Key elements described

- Program and unit limits: Under the MOU the project cannot exceed 300 residential units; the development team’s current conceptual yield is about 250 residential units across both blocks (John Harlan). Boyle and Historical Concepts described a mix of multifamily, retail, office and a hotel in building types intended to activate Main Street and the Town Creek Greenway.

- Parking and garage strategy: The team proposed a combination of subterranean and above‑grade parking. The concept included a second‑block deck of about 400 spaces and a subterranean garage beneath a potential new city hall with “over 200 spaces,” plus on‑street parking. The presenters emphasized shared parking—overlapping daytime and evening uses such as city hall, offices, hotel and restaurants—to reduce total parking area required.

- City hall and public open space: One conceptual option showed a new city hall fronting Main Street with a secondary face onto a proposed pocket park or plaza intended as a public gathering space. The design sketches emphasized liner buildings on Franklin Street to shield parking areas from the pedestrian experience and a north‑south connection that would extend Enloe Street toward Town Creek.

- Town Creek Greenway and activation: The team said they intend to enhance access to the Town Creek Greenway, with opportunities such as improved walkways and small‑scale programming—examples included possible outdoor movie events—on the creek side of the development.

Design approach and public feedback

Kevin Clark, principal at Historical Concepts, described the firm’s methodology of “studying the DNA” of a place—scale, building proportions, sidewalks and materials—and said the conceptual drawings are massing studies rather than final architecture. Clark led an interactive exercise using Mentimeter to collect attendees’ preferences on architectural character, building materials and program priorities; attendees were asked to choose among traditional, contemporary or mixed character and to rank amenities such as plazas, green space, farmers markets and parking.

Clark said the team intends to use the public responses along with prior stakeholder meetings to refine the concept and prepare a report for city council. “We’re right in the middle of this feasibility phase,” he said, adding that the presentation and interactive feedback will be consolidated into a report for a council work session.

Timeline and next steps

Haynes and Harlan said Boyle will compile feedback from this meeting and previous stakeholder sessions and present the consolidated findings to Gallatin City Council in a work session before Nov. 11. The developer stated it expects to complete feasibility analysis by the end of the first quarter of next year and then determine whether to advance a formal development plan; Haynes reiterated there is no certainty the project will move forward.

No formal city actions or votes were taken at the meeting. The presentation and the interactive polling were positioned as public outreach and information‑gathering in advance of a future council briefing.

Speakers and attribution

Direct quotes and attributions in this article come from the presenters at the meeting: Jeff Haynes (Boyle Investment Company), John Harlan (Boyle development team) and Kevin Clark (Historical Concepts).
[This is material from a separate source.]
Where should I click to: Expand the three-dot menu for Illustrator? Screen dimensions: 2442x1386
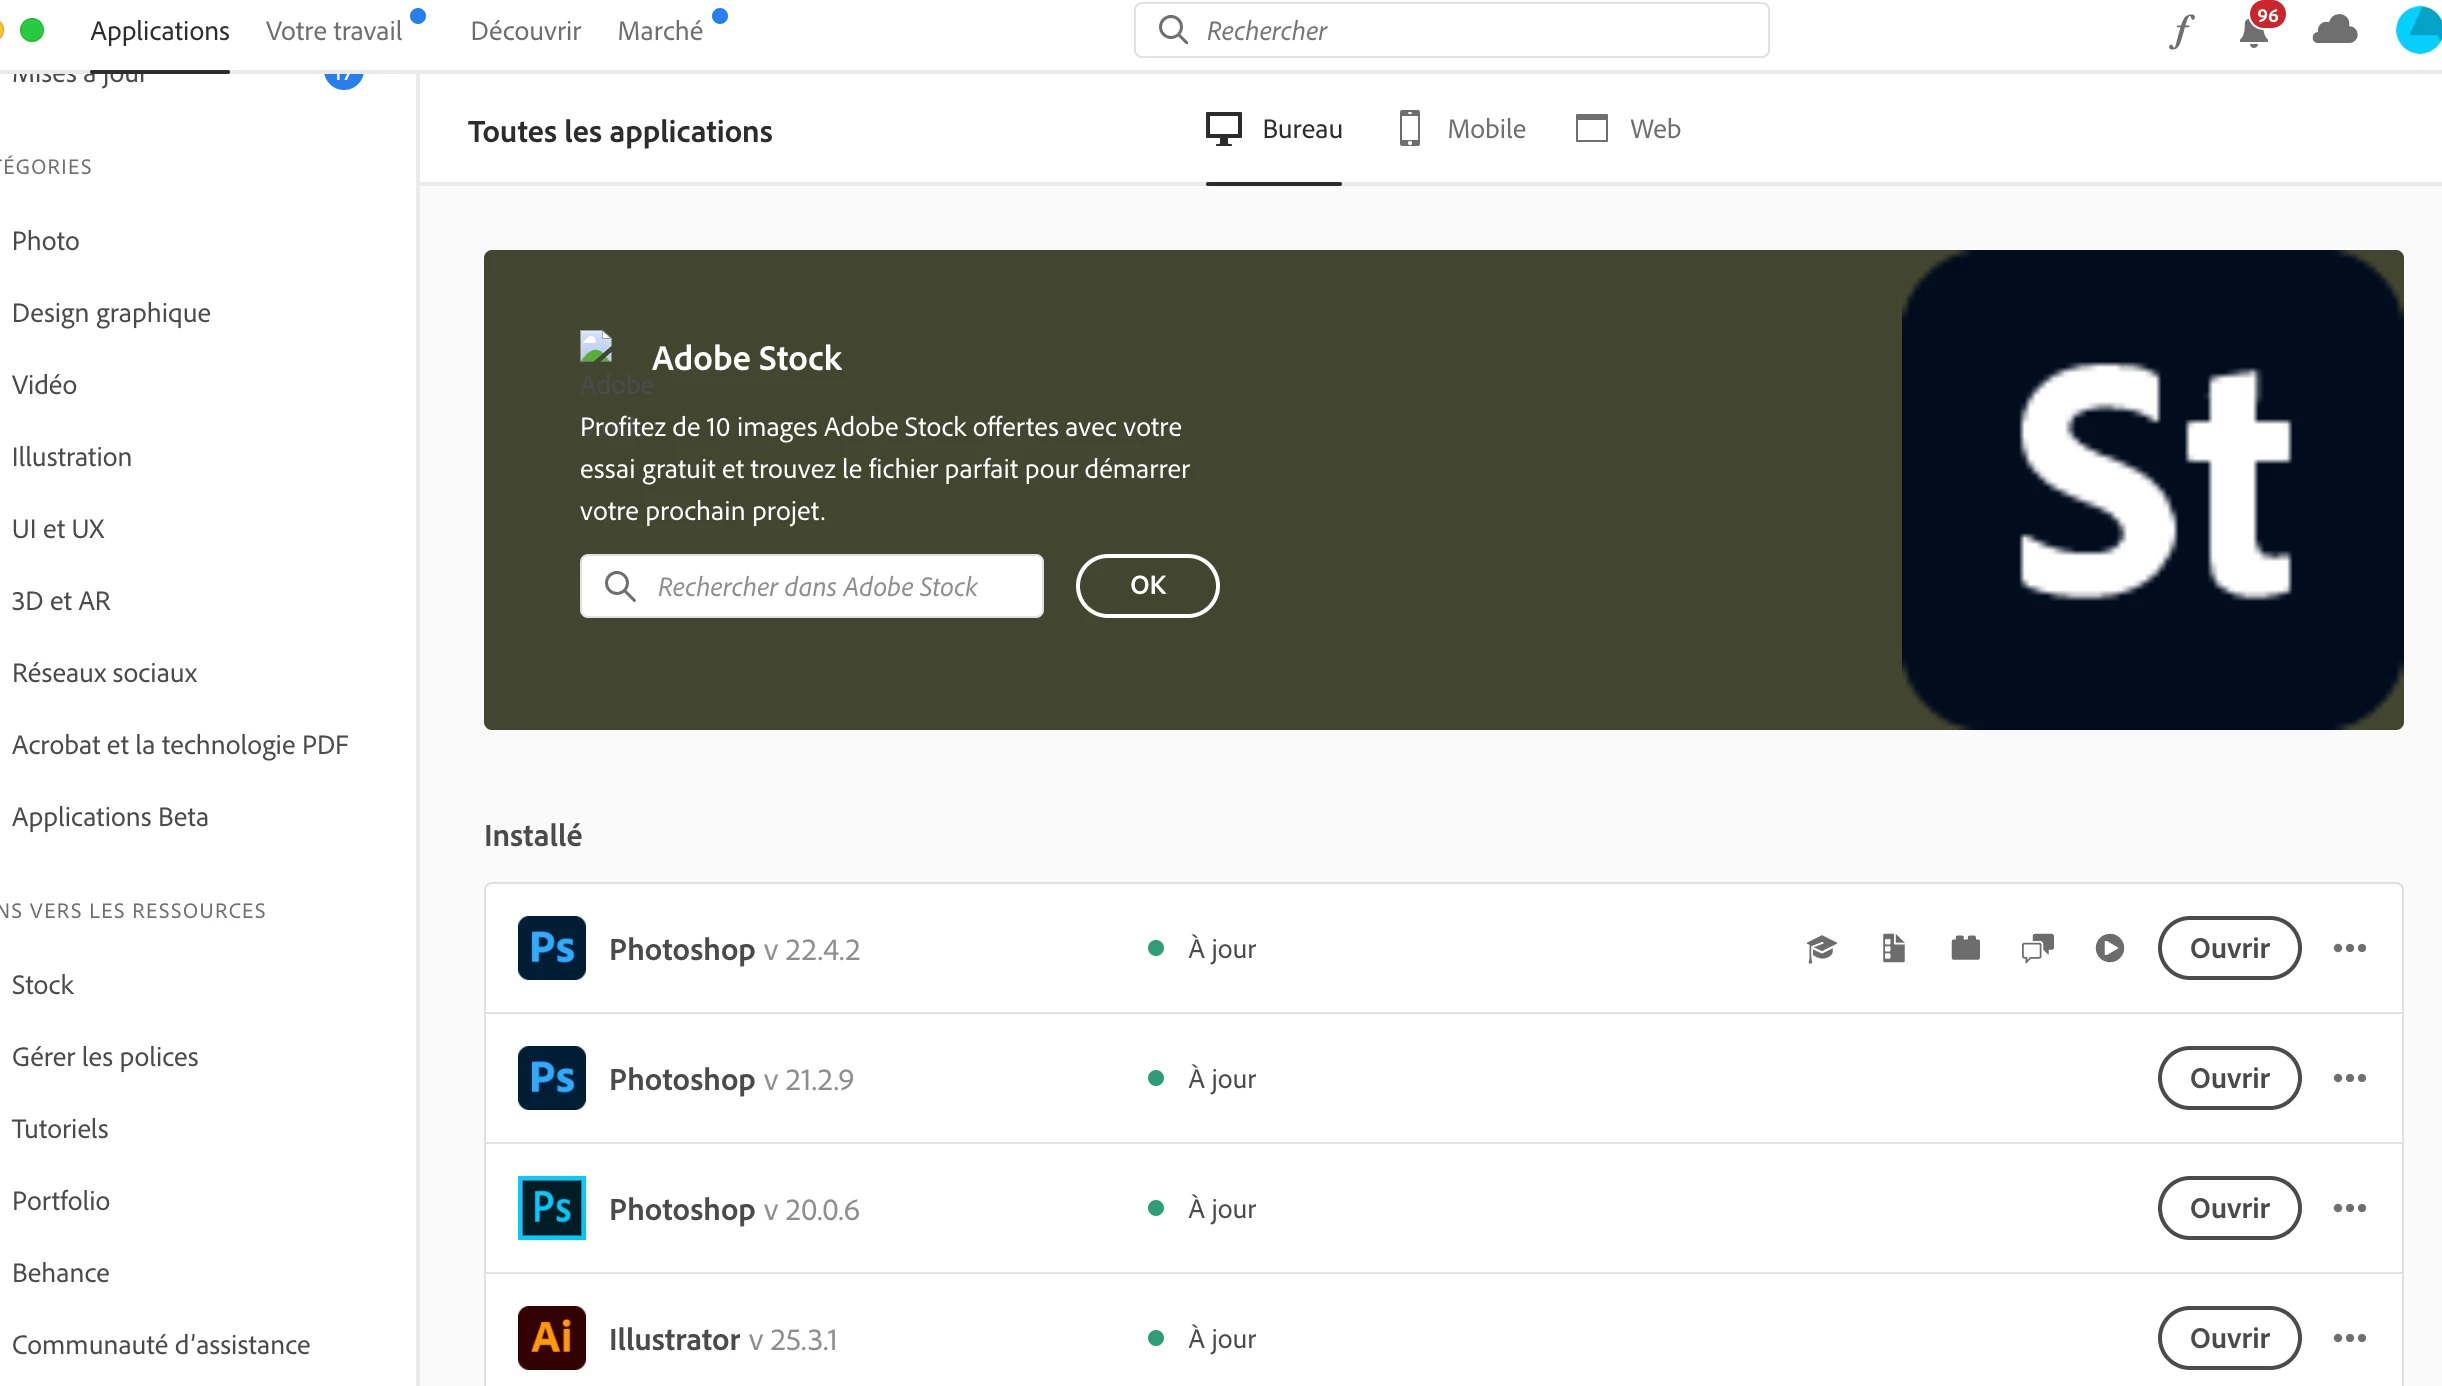coord(2349,1338)
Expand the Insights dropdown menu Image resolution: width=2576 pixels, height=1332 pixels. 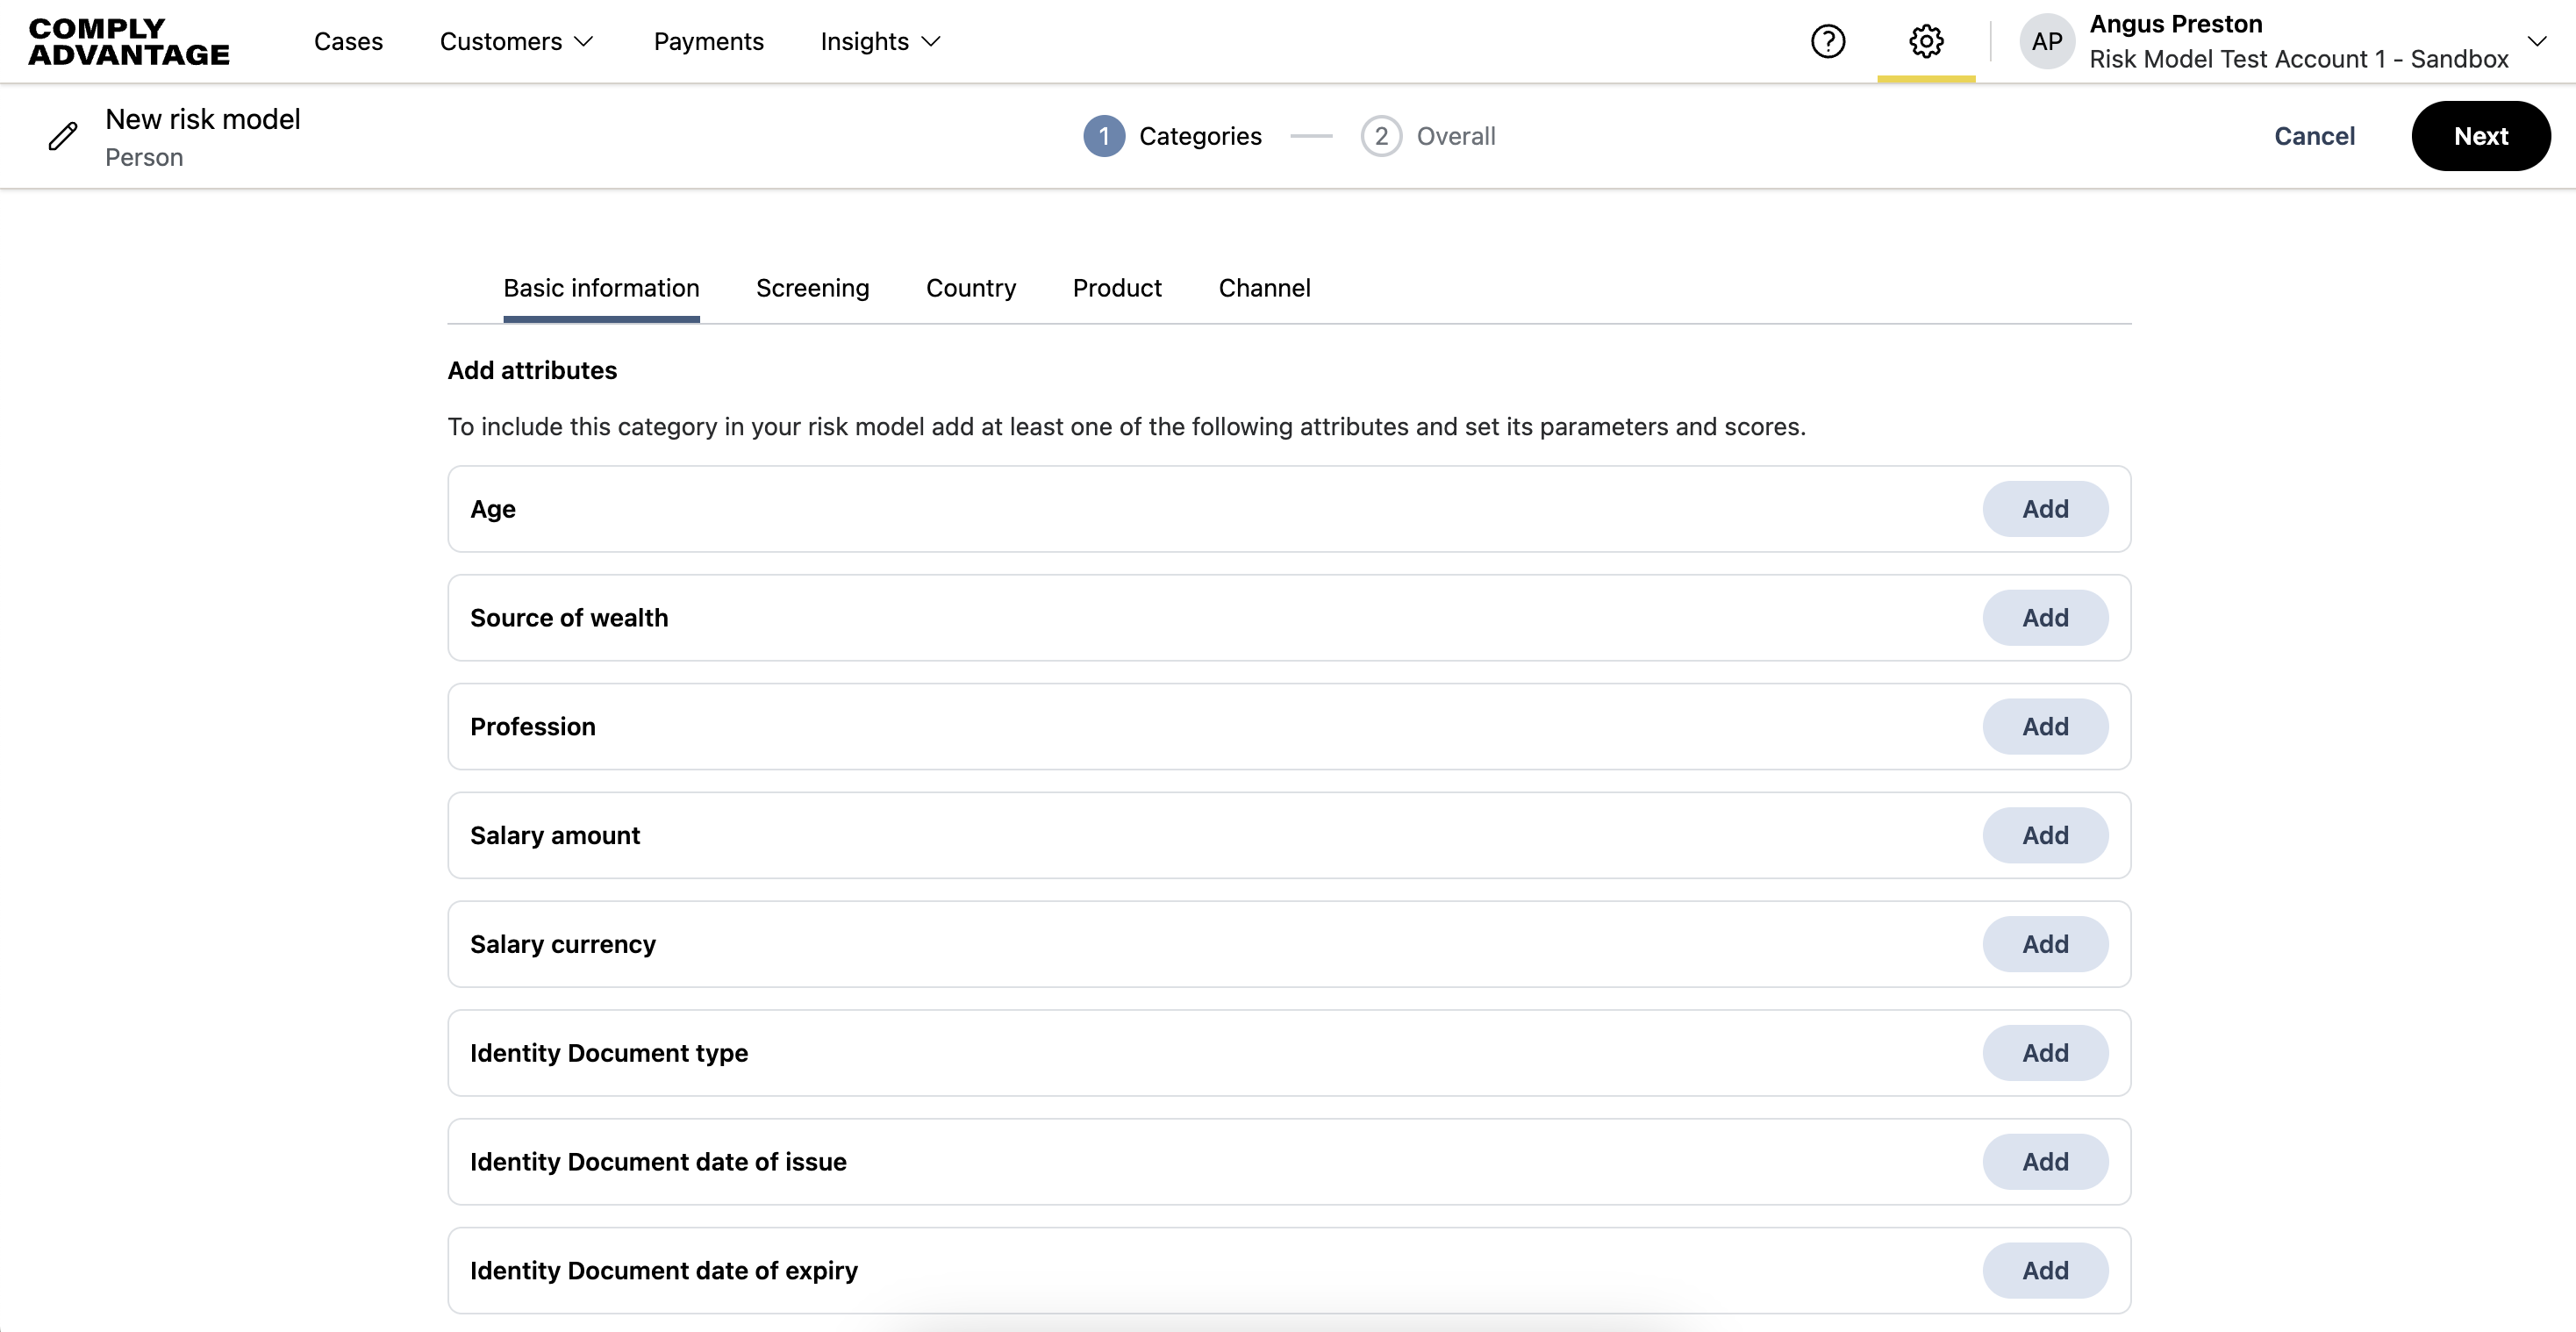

Other audience responses were collected anonymously via the Mentimeter tool and are summarized herein as public feedback rather than attributable quotations.

What remains unresolved

The team did not provide final engineering, traffic, stormwater or cost figures at the meeting. Several technical topics were identified as areas for further study—traffic flow and garage circulation, parking demand and shared‑parking modeling, detailed floodplain/creek edge design and the financial feasibility model for combining public uses (a new city hall) with private development. Boyle said those topics will be examined as part of feasibility and schematic design.

Closing: The developer invited attendees to continue submitting feedback online and in follow‑up meetings; Boyle reiterated that it will return with a consolidated report to Gallatin City Council and that the project’s advancement depends on results of the feasibility work and subsequent city review.